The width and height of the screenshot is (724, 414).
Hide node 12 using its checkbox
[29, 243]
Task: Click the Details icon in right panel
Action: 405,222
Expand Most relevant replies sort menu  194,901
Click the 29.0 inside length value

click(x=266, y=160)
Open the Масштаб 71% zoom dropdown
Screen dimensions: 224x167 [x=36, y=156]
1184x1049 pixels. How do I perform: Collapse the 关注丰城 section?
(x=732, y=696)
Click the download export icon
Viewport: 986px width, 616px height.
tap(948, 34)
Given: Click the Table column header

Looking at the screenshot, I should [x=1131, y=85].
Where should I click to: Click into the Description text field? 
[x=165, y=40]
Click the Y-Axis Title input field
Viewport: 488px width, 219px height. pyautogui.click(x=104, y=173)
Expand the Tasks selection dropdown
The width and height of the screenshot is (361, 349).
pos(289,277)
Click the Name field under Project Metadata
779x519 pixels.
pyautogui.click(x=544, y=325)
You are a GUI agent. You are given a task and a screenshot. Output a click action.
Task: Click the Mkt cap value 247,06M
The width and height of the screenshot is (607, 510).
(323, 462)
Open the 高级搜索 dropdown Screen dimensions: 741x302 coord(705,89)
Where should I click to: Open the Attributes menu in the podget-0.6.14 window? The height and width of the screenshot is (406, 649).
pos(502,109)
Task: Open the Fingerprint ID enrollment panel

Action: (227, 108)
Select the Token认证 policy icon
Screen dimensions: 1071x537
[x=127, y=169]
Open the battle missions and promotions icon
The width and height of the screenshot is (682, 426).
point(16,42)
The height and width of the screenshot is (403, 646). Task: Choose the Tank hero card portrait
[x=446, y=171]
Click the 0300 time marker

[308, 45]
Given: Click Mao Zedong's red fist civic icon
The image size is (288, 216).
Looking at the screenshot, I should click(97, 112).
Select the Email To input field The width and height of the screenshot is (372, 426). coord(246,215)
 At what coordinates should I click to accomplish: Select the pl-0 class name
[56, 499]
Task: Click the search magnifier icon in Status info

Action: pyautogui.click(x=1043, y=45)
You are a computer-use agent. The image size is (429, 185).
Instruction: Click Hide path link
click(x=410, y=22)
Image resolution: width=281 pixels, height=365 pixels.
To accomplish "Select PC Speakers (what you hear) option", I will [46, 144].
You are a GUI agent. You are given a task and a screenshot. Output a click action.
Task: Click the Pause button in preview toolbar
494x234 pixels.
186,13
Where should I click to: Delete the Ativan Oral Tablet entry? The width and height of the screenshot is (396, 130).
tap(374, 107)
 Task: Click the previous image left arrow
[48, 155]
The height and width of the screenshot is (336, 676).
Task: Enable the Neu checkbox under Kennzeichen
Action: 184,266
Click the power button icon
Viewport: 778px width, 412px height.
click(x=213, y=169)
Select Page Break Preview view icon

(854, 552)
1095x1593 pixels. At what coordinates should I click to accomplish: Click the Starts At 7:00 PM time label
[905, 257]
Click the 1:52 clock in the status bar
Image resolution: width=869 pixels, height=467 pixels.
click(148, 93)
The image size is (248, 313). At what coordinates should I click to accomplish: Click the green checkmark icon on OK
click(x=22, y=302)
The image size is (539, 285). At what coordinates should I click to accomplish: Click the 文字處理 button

● **Instructions for the task**
Without dropping a single line, output the records above exactly.

● **Solution to this problem**
The width and height of the screenshot is (724, 414).
Hide node 12 using its checkbox
[29, 243]
Task: Click the Details icon in right panel
Action: 405,222
Expand Most relevant replies sort menu  194,901
Click the 29.0 inside length value

click(x=266, y=160)
Open the Масштаб 71% zoom dropdown
Screen dimensions: 224x167 [x=36, y=156]
1184x1049 pixels. How do I perform: Collapse the 关注丰城 section?
(x=732, y=696)
Click the download export icon
Viewport: 986px width, 616px height.
tap(948, 34)
Given: Click the Table column header

Looking at the screenshot, I should [x=1131, y=85].
Where should I click to: Click into the Description text field? 
[x=165, y=40]
Click the Y-Axis Title input field
Viewport: 488px width, 219px height. pyautogui.click(x=104, y=173)
Expand the Tasks selection dropdown
The width and height of the screenshot is (361, 349).
pos(289,277)
Click the Name field under Project Metadata
779x519 pixels.
pyautogui.click(x=544, y=325)
You are a GUI agent. You are given a task and a screenshot. Output a click action.
Task: Click the Mkt cap value 247,06M
The width and height of the screenshot is (607, 510).
(323, 462)
Open the 高级搜索 dropdown Screen dimensions: 741x302 coord(705,89)
Where should I click to: Open the Attributes menu in the podget-0.6.14 window? The height and width of the screenshot is (406, 649).
pos(502,109)
Task: Open the Fingerprint ID enrollment panel

Action: (227, 108)
Select the Token认证 policy icon
Screen dimensions: 1071x537
[x=127, y=169]
Open the battle missions and promotions icon
The width and height of the screenshot is (682, 426).
point(16,42)
The height and width of the screenshot is (403, 646). Task: Choose the Tank hero card portrait
[x=446, y=171]
Click the 0300 time marker

[308, 45]
Given: Click Mao Zedong's red fist civic icon
The image size is (288, 216).
Looking at the screenshot, I should click(97, 112).
Select the Email To input field The width and height of the screenshot is (372, 426). coord(246,215)
 At what coordinates should I click to accomplish: Select the pl-0 class name
[56, 499]
Task: Click the search magnifier icon in Status info

Action: pyautogui.click(x=1043, y=45)
You are a computer-use agent. The image size is (429, 185).
Instruction: Click Hide path link
click(x=410, y=22)
Image resolution: width=281 pixels, height=365 pixels.
To accomplish "Select PC Speakers (what you hear) option", I will [46, 144].
You are a GUI agent. You are given a task and a screenshot. Output a click action.
Task: Click the Pause button in preview toolbar
494x234 pixels.
186,13
Where should I click to: Delete the Ativan Oral Tablet entry? The width and height of the screenshot is (396, 130).
tap(374, 107)
 Task: Click the previous image left arrow
[48, 155]
The height and width of the screenshot is (336, 676).
Task: Enable the Neu checkbox under Kennzeichen
Action: 184,266
Click the power button icon
Viewport: 778px width, 412px height.
click(x=213, y=169)
Select Page Break Preview view icon

(854, 552)
1095x1593 pixels. At what coordinates should I click to accomplish: Click the Starts At 7:00 PM time label
[905, 257]
Click the 1:52 clock in the status bar
Image resolution: width=869 pixels, height=467 pixels.
click(148, 93)
The image size is (248, 313). At what coordinates should I click to accomplish: Click the green checkmark icon on OK
click(x=22, y=302)
The image size is (539, 285). At what coordinates should I click to accomplish: Click the 文字處理 button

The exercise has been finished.